RFS bomber aeroplane crashes at base
The Rural Fire Service will investigate how its $26.3 million bomber aeroplane crashed at the RAAF Richmond Airbase on Tuesday afternoon.
NSW RFS' B-210, formerly known as Air Tanker 138, crashed into the hangar, crumpling the green steel door and resulting in minor damage to the aeroplane.
Nobody was injured in the slow speed crash but the RFS will still investigate how it occurred.
Inspector Ben Shepherd from the RFS said the aeroplane, which was named Marie Bashir, was in the process of being moved when the incident occured
"The aircraft has sustained damage to the nose cone and one of its engines," he said.
"It will be grounded whilst repairs will be undertaken."
The plane was named Marie Bashir after former NSW Governor of the same name.

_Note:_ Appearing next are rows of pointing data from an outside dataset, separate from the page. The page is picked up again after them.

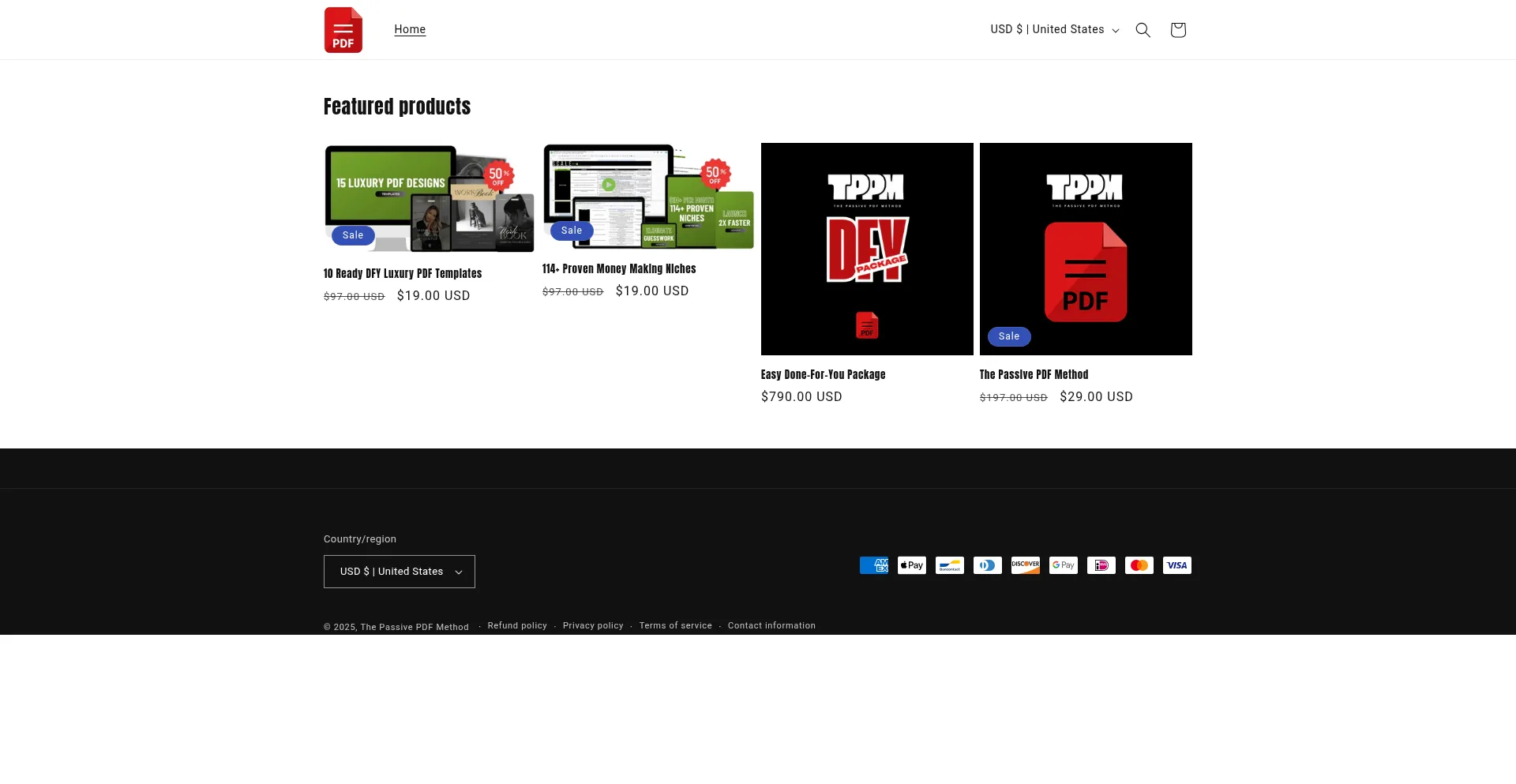Visit the Terms of service link
Viewport: 1516px width, 784px height.
point(675,625)
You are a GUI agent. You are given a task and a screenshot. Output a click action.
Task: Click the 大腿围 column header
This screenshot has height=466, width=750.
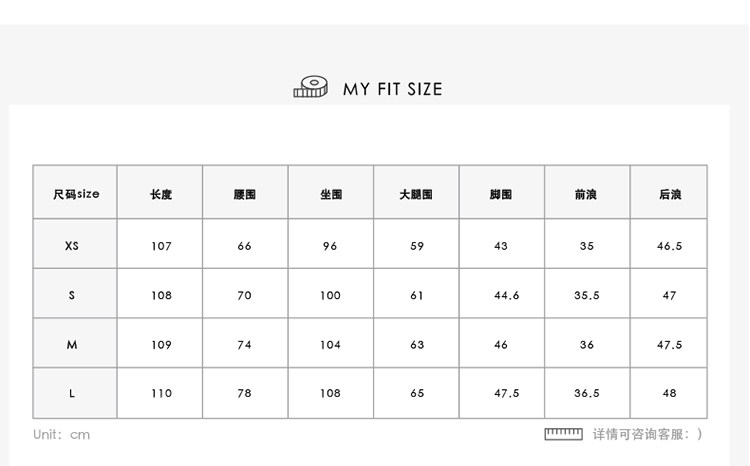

The RFS were originally going to name the aeroplane plane after Prince Harry and Meghan Markle's son Archie.
That was until Prince Harry and Meghan Markle said no.
An official request was made to the couple for the state government to be able to use the name of their son for a Large Air Tanker it had purchased for the RFS.
It is understood the official rejection letter stated that the reason the couple did not want the airtanker to be named Archie was because their son had "not yet entered public life".
Able to fly up to 850km/h while carrying 15,000 litres of water or retardant, the Marie Bashir played a critical role in helping ground crews fight the devastating summer bushfires during her first official deployment.
Based at the RAAF base in Richmond, the air tanker is available for use year-round and able to fly anywhere in NSW within the hour.
It comes after three US residents died when a water bombing aircraft on contract with the NSW RFS crashed while working on bushfires in the Snowy Monaro in January last year.
The men were all working for fire fighting contractors Coulson Aviation.